LLMNR and NBT-NS poisoning

The Link-Local Multicast Name Resolution (LLMNR) and Netbios Name Service (NBT-NS) protocols can be abused to intercept local network traffic.

These protocols allow machines on the same subnet to identify hosts when DNS resolution fails. A Windows machine first tries to resolve a hostname through the Domain Name System (DNS) protocol. If DNS resolution fails, then broadcast LLMNR and / or NBT-NS requests will be sent over the local network in an attempt to ask all other machines on the local network for the associated IP address.

An attacker can listen on a network for these LLMNR (UDP: 5355) or NBT-NS (UDP: 137) broadcasts requests and respond to them, thus pretending to be the requested host.

Note that following the Microsoft security bulletin MS16-077 (Security Update for WPAD), the location of the WPAD file (which provide the client its proxy settings) is no longer requested via broadcast protocols, such as LLMNR and NBT-NS, but only via DNS.

NTLM relaying

The NT LAN Manager v1 and v2 authentication process, used in by the Server Message Block (SMB) protocol can be subverted.

The attack unwinds as follow:

1. The victim tries to authenticates himself to a server (SMB_COM_NEGOTIATE Request)

2. The authentication request is intercepted by an attacker

3. The attacker initiates an authentication procedure to a targeted server and retrieves an authentication challenge (NTLM_CHALLENGE_MESSAGE) from this server

4. The attacker forwards this challenge to the victim

5. The victim answers the challenge to the attacker (NTLM_AUTHENTICATION_MESSAGE)

6. The attacker can then relay the victim challenge response to the targeted server to authenticate as the victim

7. If the victim has local admin rights on the server, an complete access can be acquire

Since MS08-068 you cannot relay a Net-NTLM hash back to the same machine you got it from (e.g. the 'reflective' attack) unless you're performing a cross-protocol relay.

For the attack to work, SMB Signing needs to be disabled on the targeted machine. While SMB packet signing is available in all supported versions of Windows, it is enabled by default on Domain Controllers.

NTLM authentication capture

LLMNR and NBT-NS poisoning in practice

LLMNR detection

If, after a while, no NTLM authentication are captured using the tools listed below, nmap and the Metasploit's auxiliary/scanner/llmnr/query module can be used to check whether or not hosts on the local subnetwork have the LLMNR protocol enabled.

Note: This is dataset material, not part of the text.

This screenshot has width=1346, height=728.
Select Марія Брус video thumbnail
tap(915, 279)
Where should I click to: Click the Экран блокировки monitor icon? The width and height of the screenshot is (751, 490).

Note that even if LLMNR is disabled, system have been hardened but NBT-NS may still be enabled.

To check if a specific host, identified by its hostname, has LLMNR activated:

nmap --script llmnr-resolve --script-args 'llmnr-resolve.hostname=<HOSTNAME>'
nmap --script llmnr-resolve --script-args 'llmnr-resolve.hostname=<HOSTNAME>' -e <NETWORK_INTERFACE>

# Metasploit
use auxiliary/scanner/llmnr/query
set NAME <HOSTNAME>
run

Responder

Responder can be used to conduct the LLMNR and NBT-NS poisoning attack.

The original version of Responder on SpiderLab's Github repository isn't maintained so lgandx's fork should be prefered instead.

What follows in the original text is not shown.